■ EXERCISE 1 ■
In the legal excerpt below, when was Lassberg's bankruptcy case closed?

■ PROVIDED TEXT ■
[Start]

Lassberg first defaulted on the Note in 2007 and has not made a payment
since April 2011. In June 2007, Lassberg sought bankruptcy protection under
Chapter 13 of the U.S. Bankruptcy Code in the U.S. Bankruptcy Court for the
Eastern District of Texas. The bankruptcy case was closed in March 2013. In
September 2013, Lassberg filed this lawsuit in Texas state court, seeking an
injunction prohibiting Defendants from foreclosing upon the Property.
Defendants removed the case to federal court based on diversity jurisdiction,
arguing that although Defendants Barrett Daffin Frappier Turner & Engel,
L.L.P. (“Barrett Daffin”), Stonebrook Estates Homeowners Association, Inc.
(“Stonebrook”), and Charles Ward are citizens of Texas, they do not destroy
complete diversity, even though Lassberg is also a citizen of Texas, because
Lassberg could assert no cause of action against Barrett Daffin and Stonebrook
and Ward are “mere nominal defendants.”

[End]

■ EXERCISE 2 ■
In the records, copy verbatim the stretch from the line containing "Where should I click to: Answer" through the line containing "Looking at the screenshot, I should coord(120,22).", including both of those lines.

■ EXERCISE DATA ■
[Start]

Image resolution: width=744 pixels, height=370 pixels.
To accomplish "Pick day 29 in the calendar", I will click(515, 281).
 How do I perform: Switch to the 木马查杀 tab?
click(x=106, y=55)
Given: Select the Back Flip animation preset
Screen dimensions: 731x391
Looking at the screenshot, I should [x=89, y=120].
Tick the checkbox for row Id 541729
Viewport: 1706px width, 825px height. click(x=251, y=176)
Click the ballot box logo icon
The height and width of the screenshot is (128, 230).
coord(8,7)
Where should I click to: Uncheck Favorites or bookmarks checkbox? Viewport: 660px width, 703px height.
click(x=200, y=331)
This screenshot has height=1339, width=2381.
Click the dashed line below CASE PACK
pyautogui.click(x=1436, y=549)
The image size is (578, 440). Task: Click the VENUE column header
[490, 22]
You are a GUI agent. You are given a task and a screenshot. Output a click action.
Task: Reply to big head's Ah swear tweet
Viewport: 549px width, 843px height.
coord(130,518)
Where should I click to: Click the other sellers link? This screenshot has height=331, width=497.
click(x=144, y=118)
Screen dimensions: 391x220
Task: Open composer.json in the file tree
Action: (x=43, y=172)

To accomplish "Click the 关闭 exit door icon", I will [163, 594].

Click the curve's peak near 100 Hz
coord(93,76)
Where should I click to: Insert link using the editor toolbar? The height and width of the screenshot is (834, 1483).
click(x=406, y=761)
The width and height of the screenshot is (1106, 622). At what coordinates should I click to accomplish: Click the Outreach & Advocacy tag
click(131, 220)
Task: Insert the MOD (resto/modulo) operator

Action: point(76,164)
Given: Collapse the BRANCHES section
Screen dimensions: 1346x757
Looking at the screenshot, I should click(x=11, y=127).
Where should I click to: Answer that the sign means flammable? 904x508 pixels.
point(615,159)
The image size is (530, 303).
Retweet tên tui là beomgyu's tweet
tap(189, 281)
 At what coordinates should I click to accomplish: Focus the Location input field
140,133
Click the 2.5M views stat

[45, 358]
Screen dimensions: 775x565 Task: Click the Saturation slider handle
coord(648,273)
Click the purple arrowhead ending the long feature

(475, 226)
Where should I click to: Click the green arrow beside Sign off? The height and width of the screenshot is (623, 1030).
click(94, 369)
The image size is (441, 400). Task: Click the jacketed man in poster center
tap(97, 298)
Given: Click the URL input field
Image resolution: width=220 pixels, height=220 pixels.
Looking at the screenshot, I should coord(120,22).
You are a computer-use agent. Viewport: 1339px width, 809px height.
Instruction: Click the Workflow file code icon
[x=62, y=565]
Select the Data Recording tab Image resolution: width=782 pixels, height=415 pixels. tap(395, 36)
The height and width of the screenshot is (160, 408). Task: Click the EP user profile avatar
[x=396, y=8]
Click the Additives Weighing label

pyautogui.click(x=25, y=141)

[End]

■ RIGHT ANSWER 1 ■
March 2013

■ RIGHT ANSWER 2 ■
Where should I click to: Answer that the sign means flammable? 904x508 pixels.
point(615,159)
The image size is (530, 303).
Retweet tên tui là beomgyu's tweet
tap(189, 281)
 At what coordinates should I click to accomplish: Focus the Location input field
140,133
Click the 2.5M views stat

[45, 358]
Screen dimensions: 775x565 Task: Click the Saturation slider handle
coord(648,273)
Click the purple arrowhead ending the long feature

(475, 226)
Where should I click to: Click the green arrow beside Sign off? The height and width of the screenshot is (623, 1030).
click(94, 369)
The image size is (441, 400). Task: Click the jacketed man in poster center
tap(97, 298)
Given: Click the URL input field
Image resolution: width=220 pixels, height=220 pixels.
Looking at the screenshot, I should coord(120,22).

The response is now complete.